What to work on:
Word for word, print every entry below.

Data for analysis:
^^^^^^^^
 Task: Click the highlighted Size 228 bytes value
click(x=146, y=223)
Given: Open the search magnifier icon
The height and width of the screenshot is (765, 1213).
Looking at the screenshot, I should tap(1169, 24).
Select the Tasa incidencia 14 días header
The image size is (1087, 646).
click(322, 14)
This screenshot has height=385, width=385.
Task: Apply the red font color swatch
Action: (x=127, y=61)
^^^^^^^^
Output:
 Task: Click the highlighted Size 228 bytes value
click(x=146, y=223)
Given: Open the search magnifier icon
The height and width of the screenshot is (765, 1213).
Looking at the screenshot, I should tap(1169, 24).
Select the Tasa incidencia 14 días header
The image size is (1087, 646).
click(322, 14)
This screenshot has height=385, width=385.
Task: Apply the red font color swatch
Action: (x=127, y=61)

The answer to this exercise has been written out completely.